Monday 19 October 2009

Death By National Trust

Big gap in blogging.  Time passes so quickly as I lurch from crisis with Gorgeous Girl, more maths demands from Special Boy and, of course, his school October Week.  Thank God for the National Trust (my words, not his).  We kicked off by visiting the David Livingstone Centre in Blantyre.  Oh, how he moaned when I told him about the planned outing!  Oh, how his friend joined in and whined about their preferences for Xscape, Laser Planet and so on!  These suggestions fell on deaf ears and we set off anyway.  Fantastic!  It's always amazing that something so low-tech can be such fun for two twelve-year-olds.  I really did think they took some of it in, especially seeing where David Livingstone grew up - a single room shared with umpteen other family members. 

Apparently kiddies from the age of five worked in the mill.  The boys would rise at 5.30am and start work at 6am.  The girls had to get up half an hour earlier because they had the added chore of fetching water for the family from the well.  They had to carry it back up all the stairs in two pails held with a yoke behind their necks like something an ox would wear.   (Special Boy, who can make a song and dance when asked to unload the dishwasher, got to try this out with the pails weighted down to represent the water and, when pressed, admitted it wasn't easy.)

If all this wasn't bad enough, after they finished work at 8pm the kiddies then went to school!

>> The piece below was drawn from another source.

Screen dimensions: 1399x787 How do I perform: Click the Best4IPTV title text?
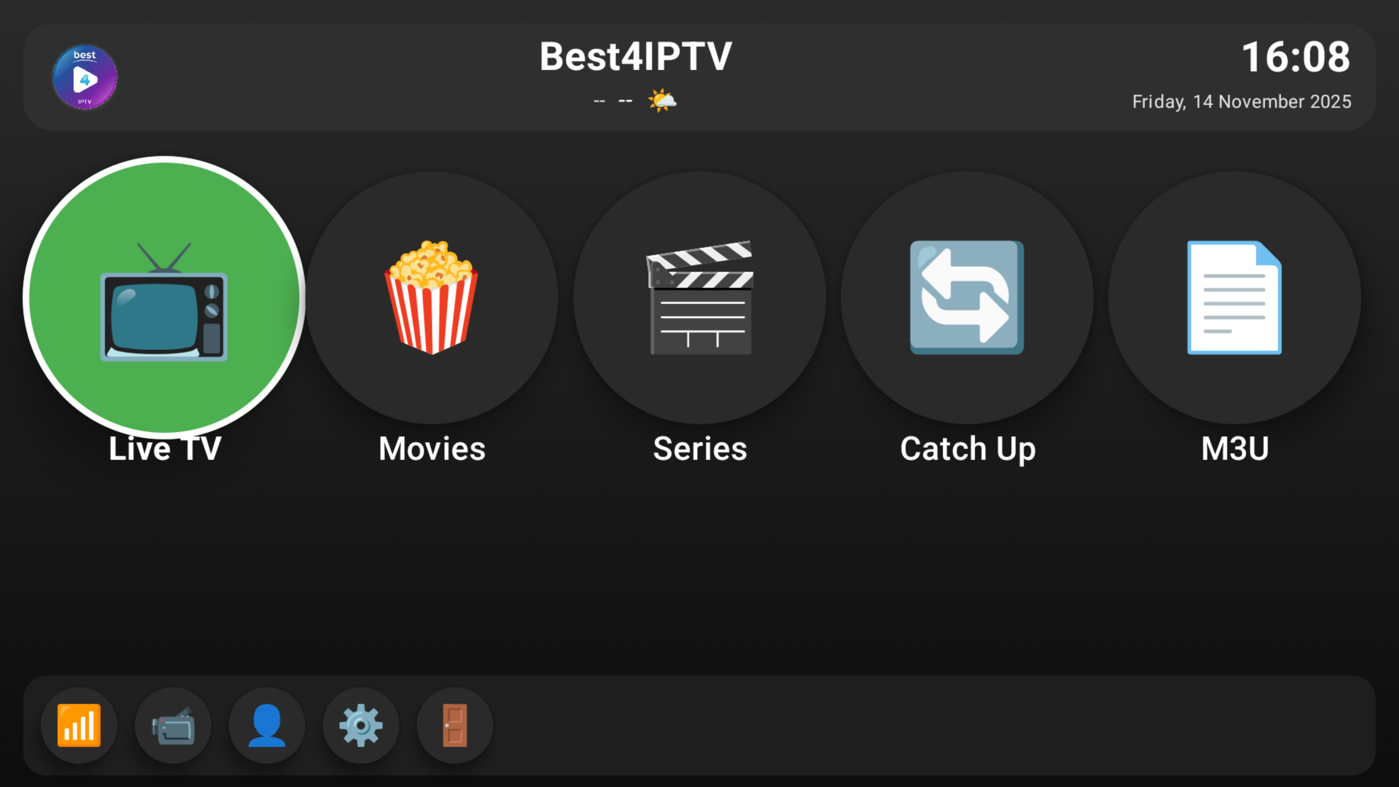coord(635,56)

Until 10pm!  And in his spare time (whenever that was) David Livingstone would sketch, expertly, insects and plants he found.  When I think of what Special Boy does in his spare time I could weep! 

During the week we made our first ever trip to Bristol to visit a friend and her son near Wells and fitted in three more National Trust properties.  Thanks to an old aunty I've got a lifetime membership card and I love producing it.  Makes me feel rich.  We visited Barrington Court, Lytes Cary and Stourhead.  By the end of the day I couldn't tell which was which and had more than my fill of tea, cakes and quizzes.  Still, it's much better than Xscape.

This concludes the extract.